[start Given information]

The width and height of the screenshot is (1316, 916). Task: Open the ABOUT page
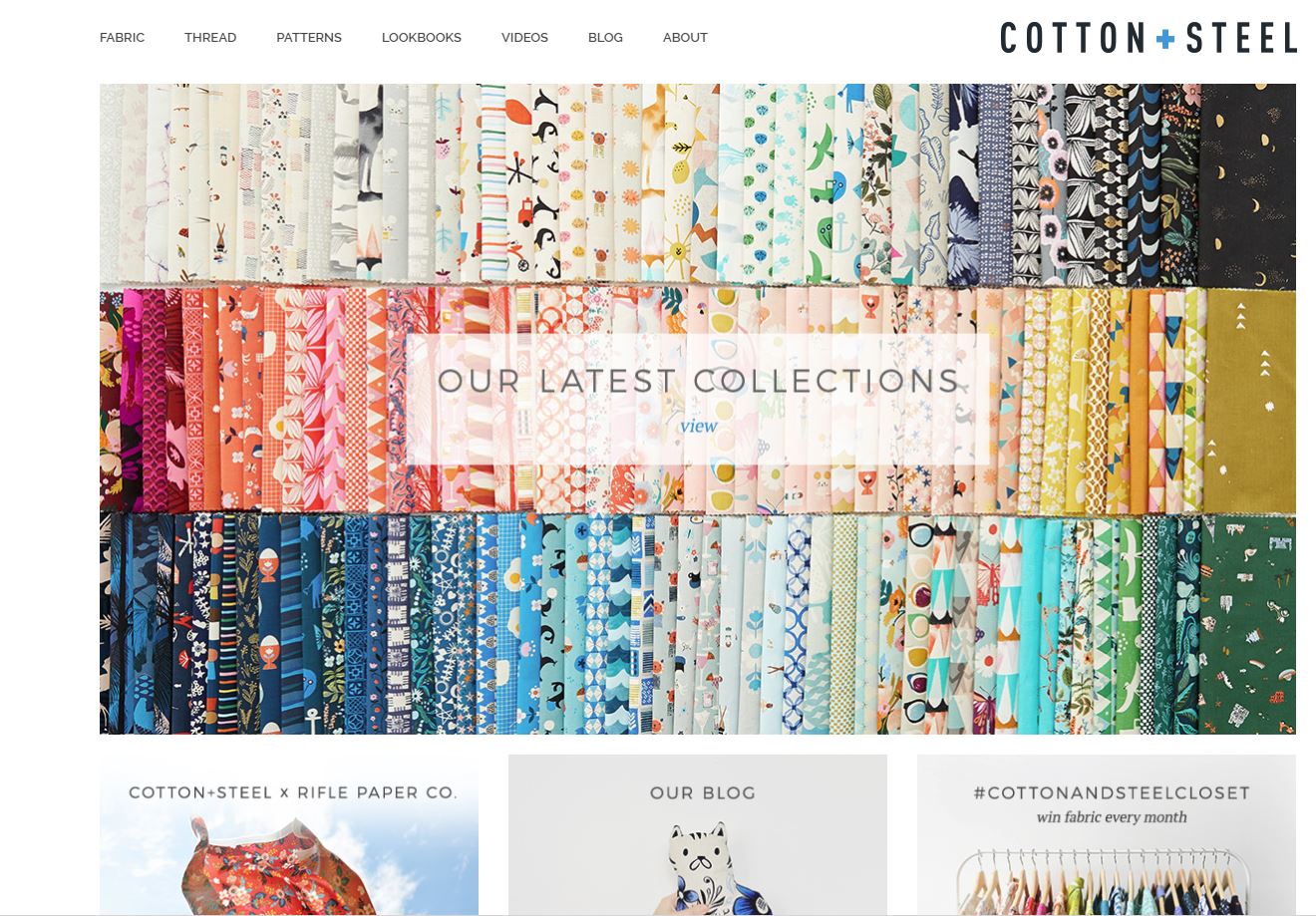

[end Given information]
[start Given information]

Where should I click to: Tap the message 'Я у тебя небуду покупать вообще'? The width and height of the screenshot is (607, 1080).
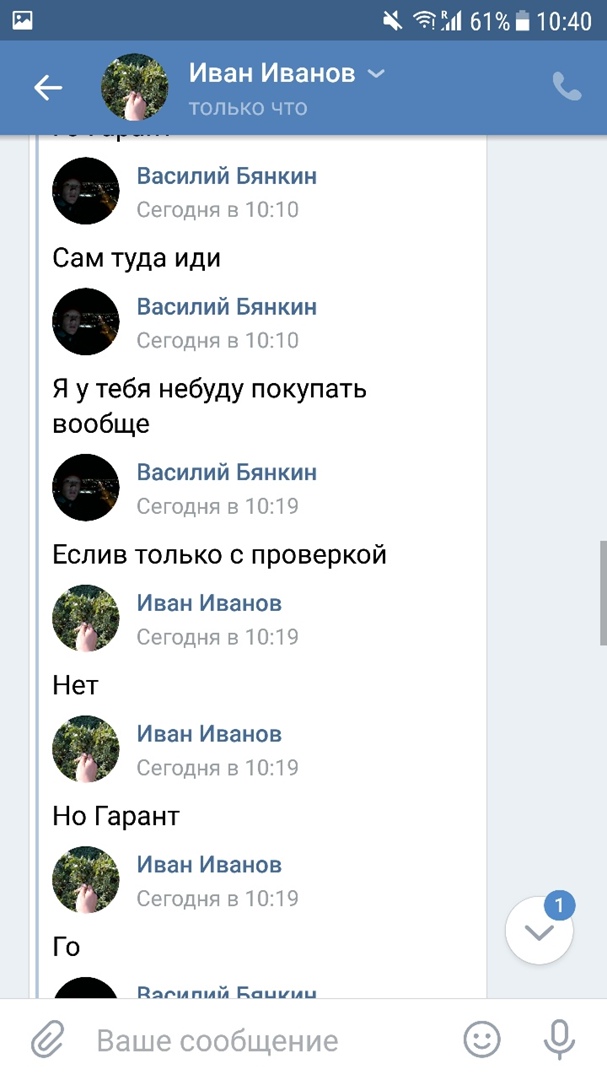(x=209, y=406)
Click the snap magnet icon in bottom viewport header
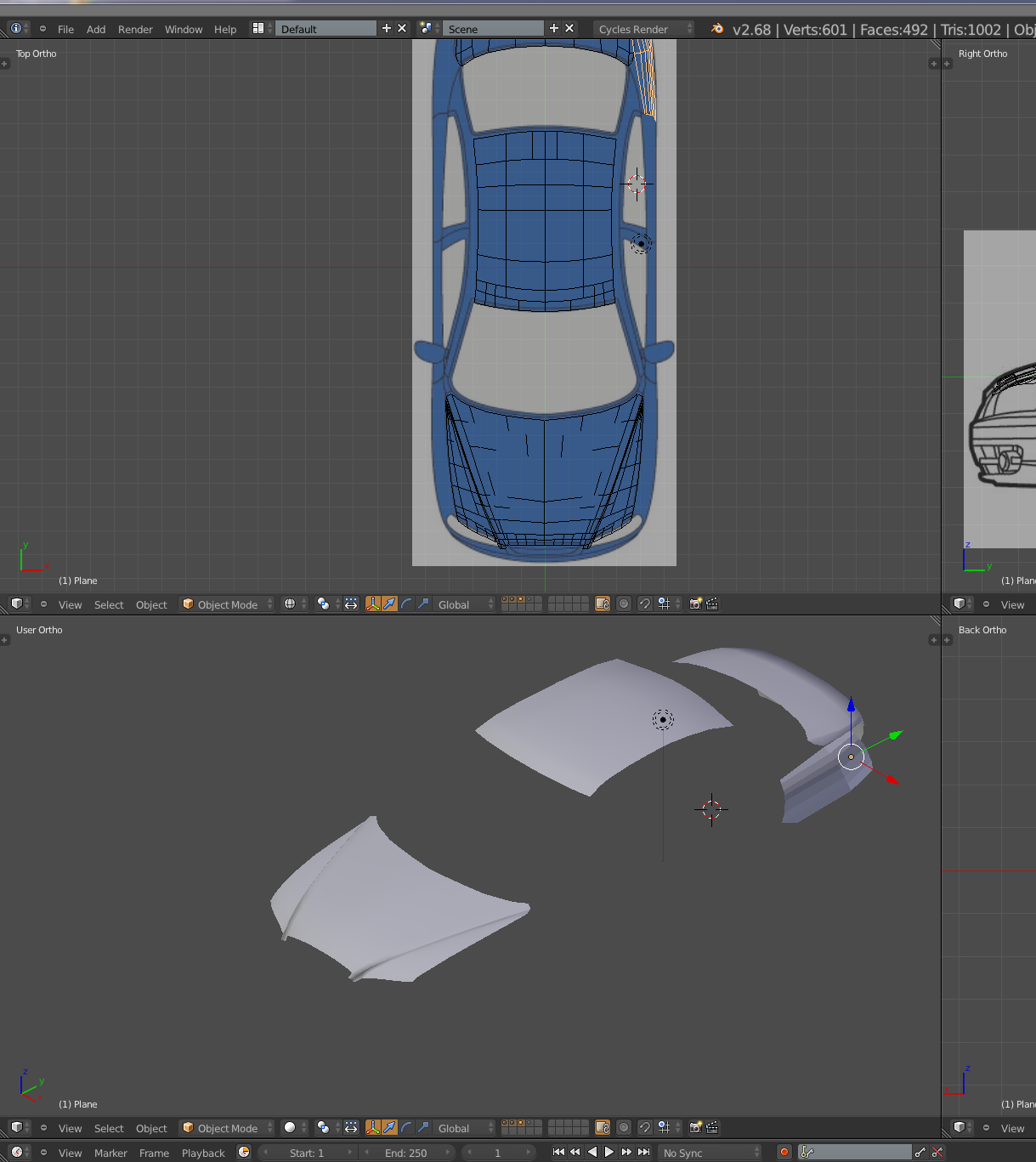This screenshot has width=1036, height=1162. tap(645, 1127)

[end Given information]
[start Given information]

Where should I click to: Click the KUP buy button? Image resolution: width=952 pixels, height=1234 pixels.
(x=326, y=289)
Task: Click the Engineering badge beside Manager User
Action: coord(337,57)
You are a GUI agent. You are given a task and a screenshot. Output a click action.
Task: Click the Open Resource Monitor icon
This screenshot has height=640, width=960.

[end Given information]

### Goal of the exercise
Reproduce the lines of the records word for word, starting at the line containing "Where should I click to: Tap" and ending at the line containing "This screenshot has width=1036, height=1162.", both included. Leave out the pictures.

### Reply
Where should I click to: Tap the message 'Я у тебя небуду покупать вообще'? The width and height of the screenshot is (607, 1080).
(x=209, y=406)
Click the snap magnet icon in bottom viewport header
This screenshot has width=1036, height=1162. tap(645, 1127)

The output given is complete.